Here is what I have: Let $\alpha \in N$ have the minimal polynomial $f(x)$ over $K$, and the minimal polynomial $g(x)$ over $M$. Then $g(x)$ divides $f(x)$. Now as $N/K$ is normal and has one root $\alpha \in N$ we know that $f(x)$ splits into linear factors over $N$ and that these factors are all distinct. Therefore $g(x)$ splits into distinct factors in $N$, meaning $N/M$ is normal and separable.
Also, if $\alpha \in M$ then $f(x)$ can't have a repeated root in $M$ since it doesn't in $N$, meaning $M/K$ is separable.
To prove that $M/K$ is normal we need to show that $M$ contains all of the roots of $f(x)$, but I'm not sure where to go from here.

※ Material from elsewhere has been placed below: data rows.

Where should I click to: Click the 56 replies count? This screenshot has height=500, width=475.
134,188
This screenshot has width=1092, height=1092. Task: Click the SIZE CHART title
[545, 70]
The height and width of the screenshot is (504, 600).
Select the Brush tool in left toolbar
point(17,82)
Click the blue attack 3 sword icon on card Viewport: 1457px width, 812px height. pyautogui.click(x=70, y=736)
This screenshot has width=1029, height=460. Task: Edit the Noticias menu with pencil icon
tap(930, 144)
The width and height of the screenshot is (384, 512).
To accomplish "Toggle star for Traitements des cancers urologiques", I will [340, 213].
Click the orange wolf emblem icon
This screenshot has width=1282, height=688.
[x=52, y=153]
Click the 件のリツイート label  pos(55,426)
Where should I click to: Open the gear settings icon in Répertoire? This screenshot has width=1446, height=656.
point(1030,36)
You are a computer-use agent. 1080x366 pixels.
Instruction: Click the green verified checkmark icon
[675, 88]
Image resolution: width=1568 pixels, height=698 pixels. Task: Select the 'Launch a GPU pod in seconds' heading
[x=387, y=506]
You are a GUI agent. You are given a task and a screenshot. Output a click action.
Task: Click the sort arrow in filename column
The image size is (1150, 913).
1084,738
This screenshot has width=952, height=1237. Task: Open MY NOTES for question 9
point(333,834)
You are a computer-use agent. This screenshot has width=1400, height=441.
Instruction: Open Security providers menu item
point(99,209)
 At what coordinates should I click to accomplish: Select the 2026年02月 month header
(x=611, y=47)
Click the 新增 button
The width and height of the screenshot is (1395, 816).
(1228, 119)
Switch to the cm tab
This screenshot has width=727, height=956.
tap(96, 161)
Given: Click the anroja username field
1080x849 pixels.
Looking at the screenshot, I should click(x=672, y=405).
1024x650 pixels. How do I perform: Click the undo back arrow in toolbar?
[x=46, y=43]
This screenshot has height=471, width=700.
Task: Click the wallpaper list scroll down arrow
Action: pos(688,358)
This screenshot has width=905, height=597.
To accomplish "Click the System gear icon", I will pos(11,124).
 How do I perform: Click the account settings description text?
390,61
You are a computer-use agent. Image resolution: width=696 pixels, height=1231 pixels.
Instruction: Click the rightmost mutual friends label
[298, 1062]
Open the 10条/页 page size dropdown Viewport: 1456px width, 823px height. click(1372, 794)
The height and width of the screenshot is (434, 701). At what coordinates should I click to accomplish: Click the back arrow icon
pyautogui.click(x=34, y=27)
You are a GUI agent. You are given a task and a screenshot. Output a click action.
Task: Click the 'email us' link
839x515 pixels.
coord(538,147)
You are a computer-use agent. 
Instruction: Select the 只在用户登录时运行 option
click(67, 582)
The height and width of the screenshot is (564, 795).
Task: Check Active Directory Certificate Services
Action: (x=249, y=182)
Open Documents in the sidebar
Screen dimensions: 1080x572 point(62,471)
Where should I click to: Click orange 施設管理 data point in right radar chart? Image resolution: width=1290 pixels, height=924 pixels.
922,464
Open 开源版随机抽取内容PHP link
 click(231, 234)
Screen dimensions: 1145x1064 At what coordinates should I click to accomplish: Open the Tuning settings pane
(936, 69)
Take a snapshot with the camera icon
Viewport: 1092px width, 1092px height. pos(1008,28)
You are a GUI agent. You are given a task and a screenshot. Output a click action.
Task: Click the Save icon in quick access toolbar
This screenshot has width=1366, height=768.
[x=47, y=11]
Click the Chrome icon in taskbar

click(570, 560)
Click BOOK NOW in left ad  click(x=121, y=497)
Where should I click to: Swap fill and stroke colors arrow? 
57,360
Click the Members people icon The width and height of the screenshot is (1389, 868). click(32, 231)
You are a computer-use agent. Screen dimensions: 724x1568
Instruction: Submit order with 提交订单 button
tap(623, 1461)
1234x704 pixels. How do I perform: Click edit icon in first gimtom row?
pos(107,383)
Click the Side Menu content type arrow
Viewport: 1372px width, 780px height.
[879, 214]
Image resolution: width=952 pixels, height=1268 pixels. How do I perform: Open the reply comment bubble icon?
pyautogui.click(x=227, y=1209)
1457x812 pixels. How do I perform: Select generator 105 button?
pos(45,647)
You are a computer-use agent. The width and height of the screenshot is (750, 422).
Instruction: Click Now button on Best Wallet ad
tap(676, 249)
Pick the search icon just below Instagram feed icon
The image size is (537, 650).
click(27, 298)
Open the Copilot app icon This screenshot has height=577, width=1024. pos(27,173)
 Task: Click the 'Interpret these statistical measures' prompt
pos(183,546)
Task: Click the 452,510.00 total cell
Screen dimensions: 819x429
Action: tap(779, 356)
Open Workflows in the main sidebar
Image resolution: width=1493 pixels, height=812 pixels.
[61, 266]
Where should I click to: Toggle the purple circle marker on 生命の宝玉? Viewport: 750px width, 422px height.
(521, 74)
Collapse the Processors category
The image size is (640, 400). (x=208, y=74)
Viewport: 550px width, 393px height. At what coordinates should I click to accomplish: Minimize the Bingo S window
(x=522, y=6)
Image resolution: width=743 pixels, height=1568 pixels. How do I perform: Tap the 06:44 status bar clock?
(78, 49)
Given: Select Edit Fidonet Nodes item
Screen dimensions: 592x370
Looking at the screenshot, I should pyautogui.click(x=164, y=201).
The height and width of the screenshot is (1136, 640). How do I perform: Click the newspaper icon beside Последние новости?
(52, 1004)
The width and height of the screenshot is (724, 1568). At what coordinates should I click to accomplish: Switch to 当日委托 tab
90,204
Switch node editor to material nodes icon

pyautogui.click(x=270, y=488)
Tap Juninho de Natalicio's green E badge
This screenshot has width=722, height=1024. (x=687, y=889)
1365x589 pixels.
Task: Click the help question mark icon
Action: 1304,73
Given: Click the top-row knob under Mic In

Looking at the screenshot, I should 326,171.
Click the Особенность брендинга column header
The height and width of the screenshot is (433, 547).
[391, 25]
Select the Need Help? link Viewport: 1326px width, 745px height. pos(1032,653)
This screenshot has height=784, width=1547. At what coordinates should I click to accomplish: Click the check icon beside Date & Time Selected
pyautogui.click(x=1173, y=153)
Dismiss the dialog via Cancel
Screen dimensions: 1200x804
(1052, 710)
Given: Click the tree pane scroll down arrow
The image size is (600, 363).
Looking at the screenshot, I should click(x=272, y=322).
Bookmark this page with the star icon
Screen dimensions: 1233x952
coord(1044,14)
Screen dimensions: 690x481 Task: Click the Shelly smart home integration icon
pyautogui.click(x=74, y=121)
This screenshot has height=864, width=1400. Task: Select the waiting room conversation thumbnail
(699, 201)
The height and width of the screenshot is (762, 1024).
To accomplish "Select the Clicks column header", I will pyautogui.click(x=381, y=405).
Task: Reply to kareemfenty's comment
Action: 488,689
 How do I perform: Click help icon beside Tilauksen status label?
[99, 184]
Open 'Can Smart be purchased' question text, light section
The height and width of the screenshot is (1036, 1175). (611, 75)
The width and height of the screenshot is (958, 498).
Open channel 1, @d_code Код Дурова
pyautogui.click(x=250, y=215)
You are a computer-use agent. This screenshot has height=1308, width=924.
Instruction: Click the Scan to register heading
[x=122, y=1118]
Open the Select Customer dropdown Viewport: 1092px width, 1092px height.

Hint: it is always the case that $N/M$ is Galois, as you observe. The fundamental theorem of Galois theory says that the extension $M/K$ is Galois if and only if $\mathrm{Gal}(N/M)$ is a normal subgroup of $\mathrm{Gal}(N/K)$. Furthermore, it tells you that $\mathrm{Gal}(N/K)/\mathrm{Gal}(N/M) \cong \mathrm{Gal}(M/K)$. Can you see how to use the information you're given now?